In fact, his son had gone along with his dad to assist in the Brunton Optics vendor booth. “But when I saw all of those trophies lined up, I thought I’d really like to shoot,” Adam Burt said.
“Problem was, while I was signed up to shoot, he wasn’t,” Mike Burt said. “And to tell you the truth, I really didn’t have the $300 for the registration,”
“But then the vendor I was helping out said ‘well, why didn’t you say he wanted to shoot’,” he said. In no time, Adam was registered to shoot in the big event, courtesy of Brunton Optics.
The only catch was that the only category still available for registration was in the adult Class for 28-gauge shotguns, which presented challenges.
First of all, the 28-gauge is a relatively uncommon gun. Not too many shooters at any level own one. Burt certainly didn’t.
And second, hitting whizzing targets with a 12-gauge shotgun is tough; busting clay targets with the relatively petite 28-gauge with a far smaller payload is particularly challenging, even for experienced competitive shooters.
But the Browning Arms rep in the vendor booth next door happened to have a 28-gauge Grade 1 Citori in his display, which he offered to lend to Adam.

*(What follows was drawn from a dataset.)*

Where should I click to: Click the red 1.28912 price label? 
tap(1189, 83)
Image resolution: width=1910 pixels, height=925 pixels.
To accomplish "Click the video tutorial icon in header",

During his session on the course, he managed to break 73 out of 100 targets, not at all too shabby for rookie.
“I was looking at the score board for my name and didn’t see it,” Adam said, adding that he expected to be somewhere in the middle. Turns out, his expectations were too low. Way too low.
He should have been looking at the top of the board, where he was tied for first place with a veteran competitor.
Because of the tie, a shoot-off would be needed to determine the overall winner. But so late in the day, that presented yet another challenge since the borrowed Browning had been returned to the rep.
“By the time we figured out he needed to be in a shoot-off, the rep had left,” Burt said. With a shoot-off scheduled for 6 p.m., CZ Arms offered up one of their 28 gauge guns for Adam to use.
But that turned out not to be necessary.
Unaware that his score had been equaled and that a shoot-off loomed, the other shooter had put his firearms away for the day, put his feet up, and already had enjoyed a cold one.
In keeping with the understandably strict policy regarding alcohol and firearms, he was required automatically to forfeit the shoot-off to Adam.
“I still would have liked to have an opportunity to have won it out-right,” Adam Burt admitted.
Given what seems to be a natural talent, he is hoping to expand his opportunities to shoot in more events.
In the meantime, we’ve all heard that old saying about how the apple rarely falls too far from the tree.
The elder Burt, a veteran competitive shooter, also competed in the U.S. Open Championships.
“I finished someplace in the middle,” Mike Burt said.